Monitoring vulnerability and managing remediation includes reviewing trends and tracking assignment groups as you work towards managing risk. In order to substantiate the work performed in addressing a vulnerability, the remediation process must be able to invoke and track change management entries. High-risk issues, group assignments, workloads, deferrals, and new vulnerabilities should be prioritized to ensure your vulnerability response process remains efficient and productive. In pairing remediation activities with change management entries, you will need to create a change management request and associate the vulnerability to the newly created change request. Vulnerabilities can be grouped into subsets or split into multiple change management entries as required. This process will expedite your investigations and remediation of vulnerabilities through efficient change management tracking. Remediation activities should have their status updated to Change Management Initiated (CMI) and Change Management Completed (CMC) after the work has been performed and verified.

Copies of individual change management entries can be included in the remediation report as evidence of remediation efforts. In order to help the auditor process and avoid auditor concerns or requests for clarification, the remediation report should also directly pair vulnerabilities to their change management activities.

Using Excel to parse through the vulnerability scan data and prioritize findings to help drive the response

With tools such as Nessus, you can gain full visibility into your network by conducting a vulnerability assessment; however, sometimes you need more flexibility in prioritizing and parsing the data. This is where tools like Python or even Excel come in. Your scan tool likely provides export functionality into various formats such as HTML, CSV, or proprietary formats such as Nessus DB. Exporting to HTML can allow for sharing data on the web but the export to CSV function allows for further processing with external tools. Incredible data manipulation and processing can be done with programming languages such as Python but even Excel can offer further filtering with far less setup time.

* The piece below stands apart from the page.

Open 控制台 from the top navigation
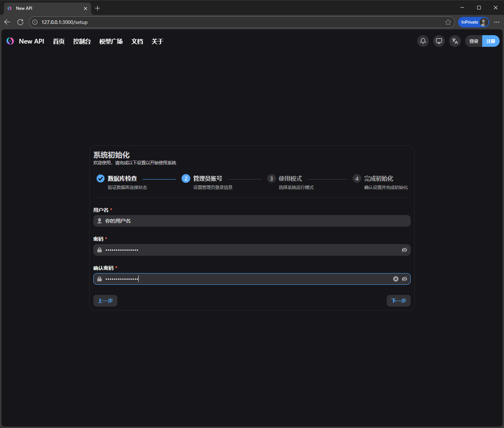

Out of the box, Nessus will allow you to view scan results by hosts scanned, vulnerabilities, and remediations. But for those with large networks who may need to consolidate data across numerous scans into one report, a tool like Excel can help to merge the findings. After merging the multiple scan files in Excel, you can group findings across network segments by OS, Plugin Name, Protocol, Port, or even Service Name. This allows for far more flexibility in organizing results, especially across large networks.

Suggested methods to address auditor concerns

When conducting an audit, the last thing an auditor wants to find is the same deficiencies showing up year after year and audit after audit. Unfortunately, discovered vulnerabilities can often slip through the cracks and be ignored if the proper tools are not provided to the audit process. After an auditor has reviewed and recommended changes to the process, they should feel confident those changes will be implemented. Often the lack of resources and oversight can lead to auditor concerns being unaddressed. Audit findings should have proximity to security objectives. The value of audit findings must be communicated so the audit isn’t seen as immaterial or irrelevant. All audit recipients must understand how the audit recommendations are going to help meet objectives. Otherwise, resources may not be allocated to the audit findings.

In the remediation report, issues should be ranked by severity for auditors to improve efficiency.  Most auditors do not have a strong technical background. Their specialty is auditing and from a technical perspective, they are often limited to the information provided to them. In the remediation report, it is helpful to the auditing process if summaries of the remediation efforts are provided in simplistic terms. This language may seem overly simplistic to engineers but can greatly simplify the audit process and avoid requests for further information.

Auditors will often review the most severe red rankings and will ask questions about them first but may surprise you in analyzing a less severe yellow ranking that shows up repeatedly. Your responses to the auditor should be enough to cover their concerns but you generally don’t have to get too far into the weeds to satisfy their questions. The auditor’s goal is to validate the process by seeing proof of remediation and progress — keep your progress reports at a high level but measurable.

Vulnerability response remediation, change management, and the auditor process are critical components to healthy security operations.  Effectively managing the process will help transform inefficiencies across your extended enterprise into an integrated risk program. The outcomes will be better decision-making, strong compliance, and minimized risk.